R. W. Beck, Inc.
- Company type: Private, employee-shareholder owned
- Industry: Technically based business consultants to the energy, financial, solid waste and water/wastewater industries
- Founded: 1942
- Founder: Robert W. Beck
- Successor: Science Applications International Corporation foundation = Columbus, Nebraska (1942)
- Headquarters: Seattle, Washington (Corporate Office)
- Revenue: US$102M (2007)
- Number of employees: 650 (2008)
- Website: www.rwbeck.com

= R. W. Beck, Inc. =

Design engineering company

R. W. Beck, Inc. was a design engineering company focused primarily on public and private infrastructure organizations.

The company, though founded in Nebraska, was most recently based in Seattle. It also had offices in several US states and in Singapore. R.W. Beck Inc. is now part of Leidos.

== History ==

R.W. Beck Inc. was founded in 1942 by Robert W. Beck in Columbus, Nebraska. He was a founding member of the American Public Power Association (APPA).
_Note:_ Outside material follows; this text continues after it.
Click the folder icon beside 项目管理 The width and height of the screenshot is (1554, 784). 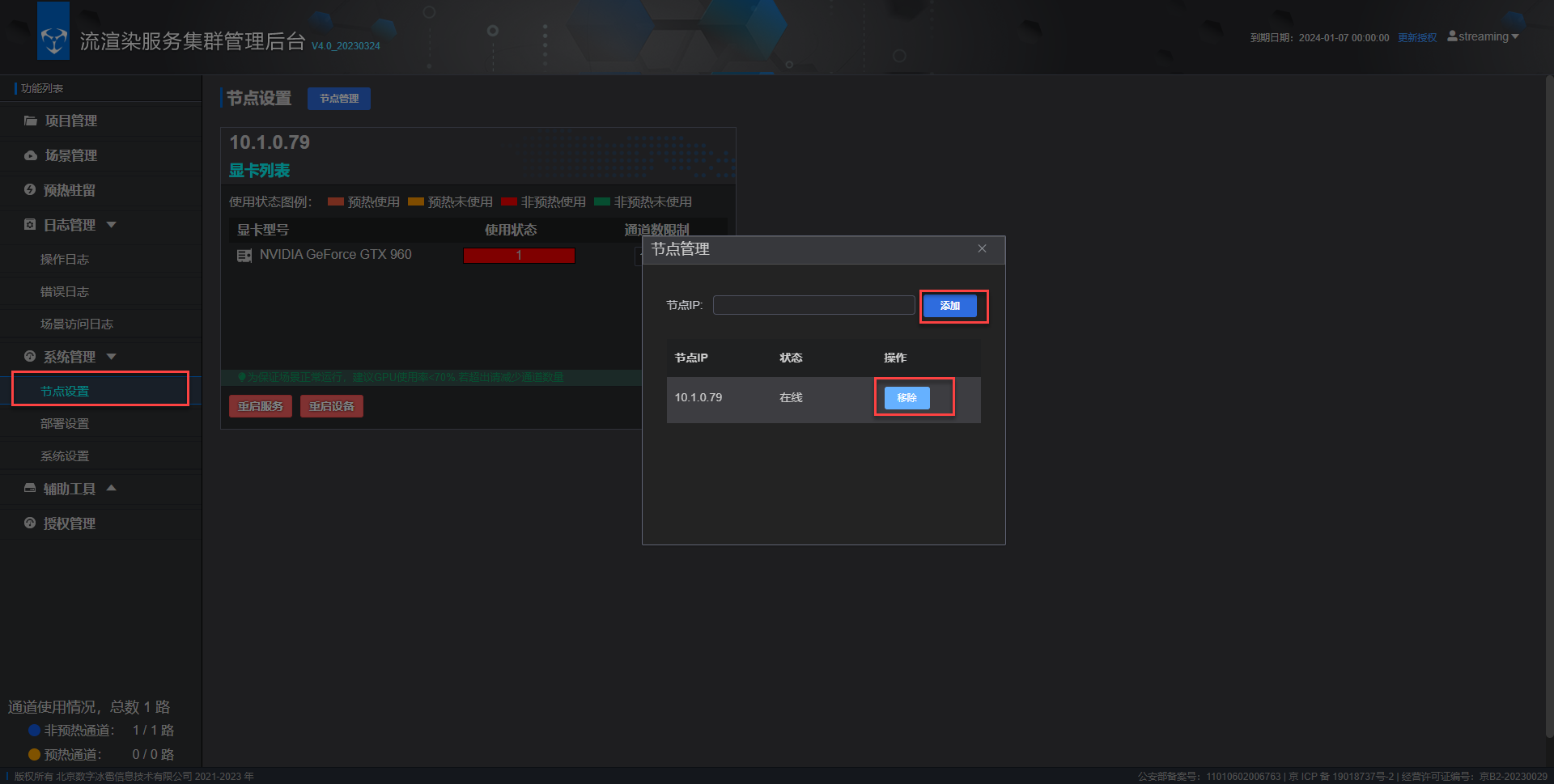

In 1954 the company became a partnership, R.W. Beck & Associates, diversifying into new private markets with hydroelectric projects and electrical design and construction management. During 1957, R.W. Beck & Associates helped form the nation’s first Joint Action Agency, Washington Public Power Supply System (now Energy Northwest). Water and wastewater management services were added in the 1960s and solid waste services in the 1970s. The firm incorporated in 1996 becoming R.W. Beck, Inc., a privately held corporation.

R.W. Beck Inc. served public and private infrastructure organizations and financiers in the energy, water, wastewater, and solid waste industries. At its peak in the early 2000s, the company employed as many as 650 engineers, economists, analysts, scientists, and other professionals. R.W. Beck's customers included utility organizations, municipalities and other government entities, financial institutions, and private developers and investors. A subsidiary of R.W. Beck Inc., Beck Disaster Recovery Inc. (BDR), provided emergency management consultancies in hazards mitigation, preparedness/planning, response, recovery and reconstruction services; continuity and emergency operations planning; risk management and mitigation; and training services to local and state government agencies nationwide.

R.W. Beck Inc. had approximately sixteen offices in the United States, including key offices in Boston, Denver, Seattle, Orlando, and Nashville; and in 2004, R.W. Beck Inc. established a Singapore office.

In 2007, R.W. Beck Inc. acquired Plexus Research, Inc. a Boxborough, Massachusetts-based technology and management consulting firm that provided utility industry consulting services in the technologies, applications, and economics of advanced energy systems. Plexus specialized in the areas of Advanced Metering Infrastructure (AMI) and Automatic Meter Reading (AMR) applications. In 2007, R.W. Beck Inc. acquired Barnes & Click, Inc., a Plano, Texas-based firm that provided consulting services to the hydrocarbon processing industries, including petroleum refining, gas midstream, and petrochemical sectors.

In July 2009, Science Applications International Corporation (SAIC) acquired R.W. Beck, Inc.; and in 2011, R.W. Beck Inc. became part of SAIC's Energy, Environment, & Infrastructure LLC (SEE&I) Division, which is now Leidos Engineering LLC.